Chapter 3 Flashcards
A periodic property
one that is generally predictable based on an element’s position within the periodic table.
periodic law
When the elements are arranged in order of increasing mass, certain sets of properties recur periodically.
family or group
elements have similar properties
electron configuration
shows the particular orbitals that electrons occupy for that atom
ground state
lowest energy state
Pauli exclusion principle
No two electrons in an atom can have the same four quantum numbers.
degenerate
describes two or more electron orbitals with the same value of n that have the same energy
shielding
For multi-electron atoms, any single electron experiences both the positive charge of the nucleus (which is attractive) and the negative charges of the other electrons (which are repulsive).
effective nuclear charge
the difference of the protons and core electrons
aufbau principle
The pattern of orbital filling
Hund’s rule
when filling degenerate orbitals, electrons fill them singly first, with parallel spins
valence electrons
For main-group elements, the valence electrons are those in the outermost principal energy level
core electrons
those in complete principal energy levels and those in complete d and f sublevels.
noble gases
generally inert—they are the most unreactive elements in the entire periodic table.

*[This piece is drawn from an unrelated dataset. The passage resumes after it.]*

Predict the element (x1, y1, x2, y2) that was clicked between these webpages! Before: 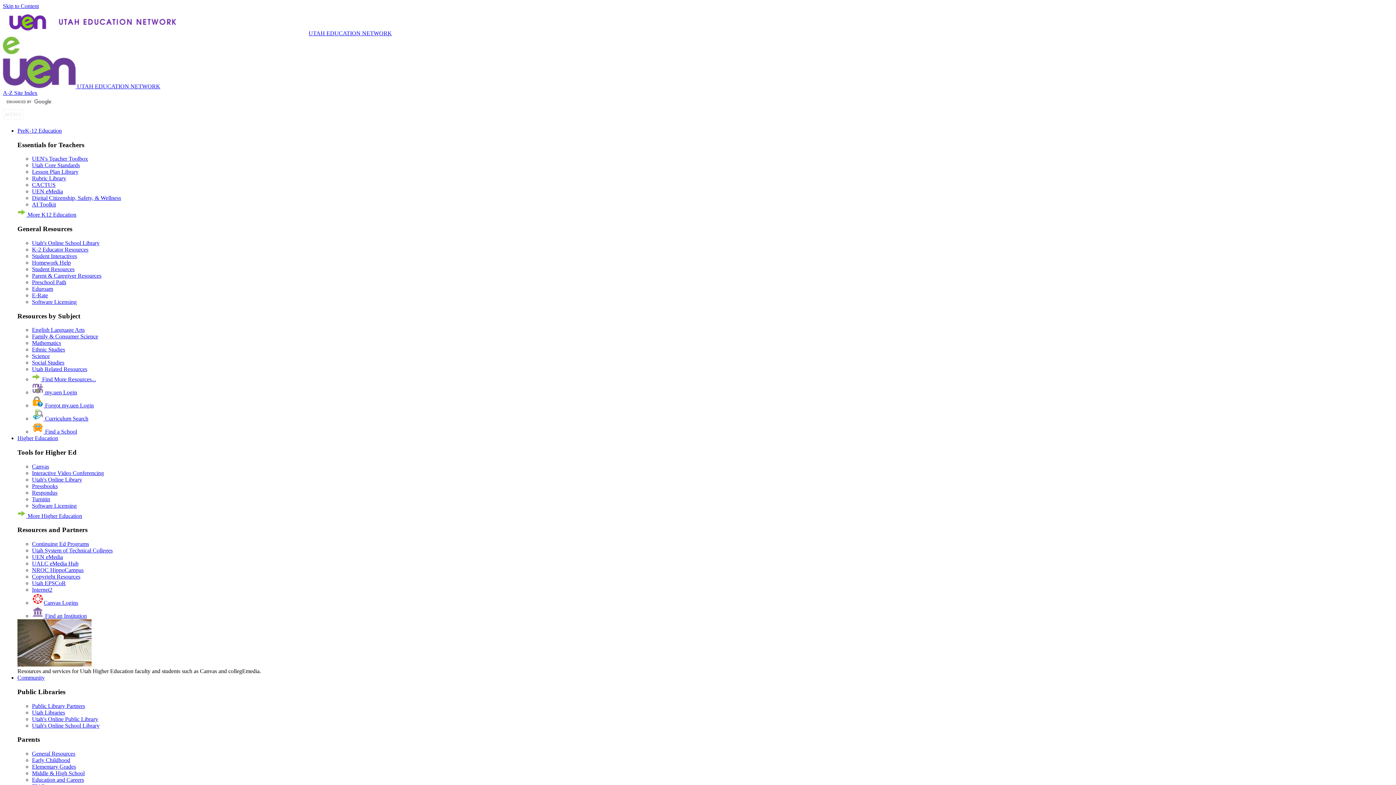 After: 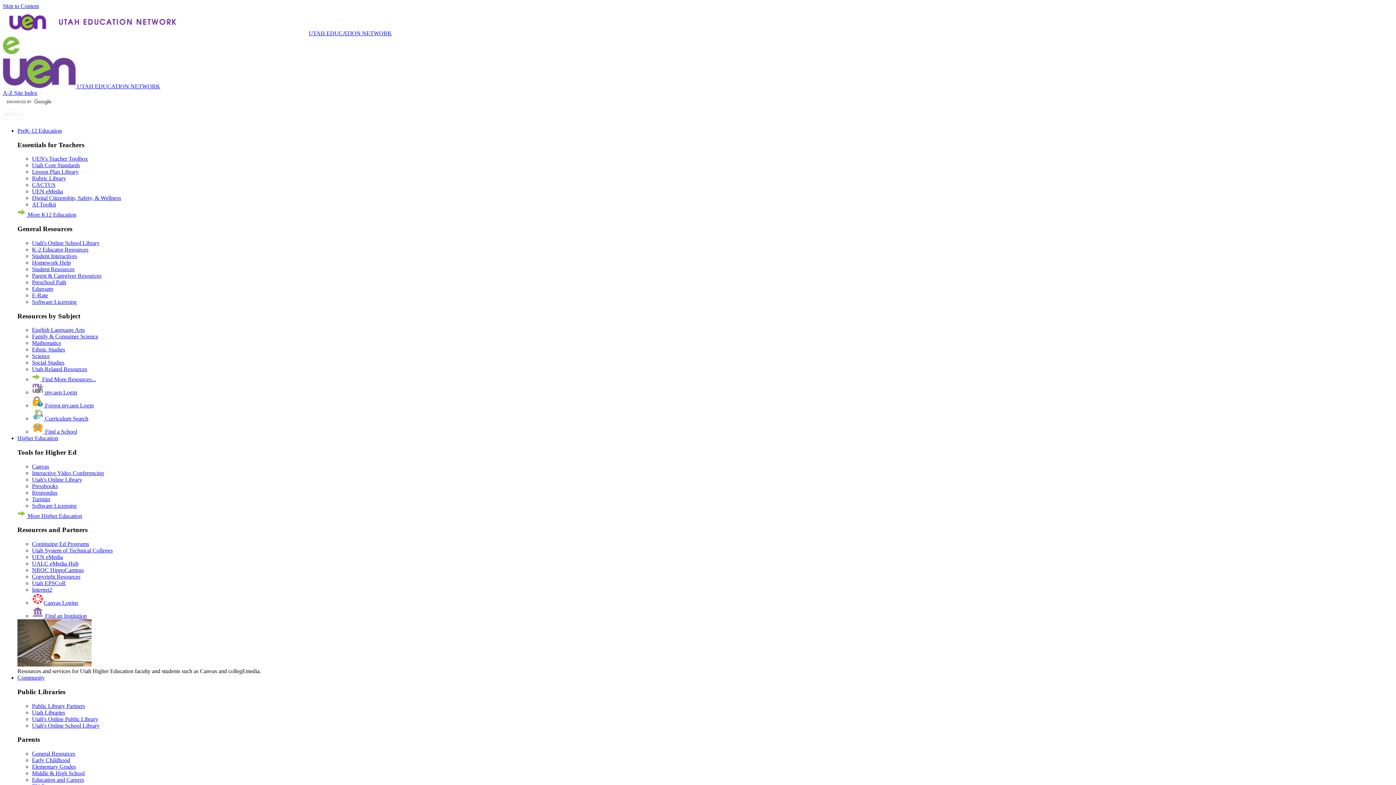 Action: bbox: (32, 547, 112, 553) label: Utah System of Technical Colleges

In other words, when a quantum level is completely full, the overall potential energy of the electrons that occupy that level is particularly low.
Metals
lie on the lower left side and middle of the periodic table and share some common properties
Nonmetals
lie on the upper right side of the periodic table. The division between metals and nonmetals is the zigzag diagonal line running from boron to astatine.
metalloids
elements that lie along the zigzag diagonal line that divides metals and nonmetals
alkali metals
all have an outer electron configuration of ns^1. Like sodium, a member of this family, the alkali metals have electron configurations that are one electron beyond a noble gas electron configuration
alkaline earth metals
all have an outer electron configuration of ns^2. They have electron configurations that are two electrons beyond a noble gas configuration.
halogens
all have an outer electron configuration of np^5. Like chlorine, a member of this family, their electron configurations are one electron short of a noble gas configuration.
atomic radius
As we move down a column (or family) in the periodic table, the atomic radius increases.
As we move to the right across a period (or row) in the periodic table, the atomic radius decreases
paramagnetic
an atom or ion that contains unpaired electrons is attracted to an external magnetic field
diamagnetic
An atom or ion in which all electrons are paired is not attracted to an external magnetic field—it is instead slightly repelled
Cations and radius
Cations are much smaller than their corresponding neutral atoms
Anions and radius
Anions are much larger than their corresponding neutral atoms.
isoelectronic series
ions with the same number of electrons.
ionization energy
the energy required to remove an electron from the atom or ion in the gaseous state. Ionization energy is always positive because removing an electron always takes energy.
Trends in First Ionization Energy
First ionization energy starts at a minimum with each alkali metal and rises to a peak with each noble gas.
First ionization energy generally decreases as we move down a column (or family) in the periodic table because electrons in the outermost principal level are increasingly farther away from the positively charged nucleus and are therefore held less tightly.
First ionization energy generally increases as we move to the right across a row (or period) in the periodic table because electrons in the outermost principal energy level generally experience a greater effective nuclear charge .
electron affinity (EA)
the energy change associated with the gaining of an electron by the atom in the gaseous state.
Metallic Character
As we move to the right across a row (or period) in the periodic table, metallic character decreases.
As we move down a column (or family) in the periodic table, metallic character increases.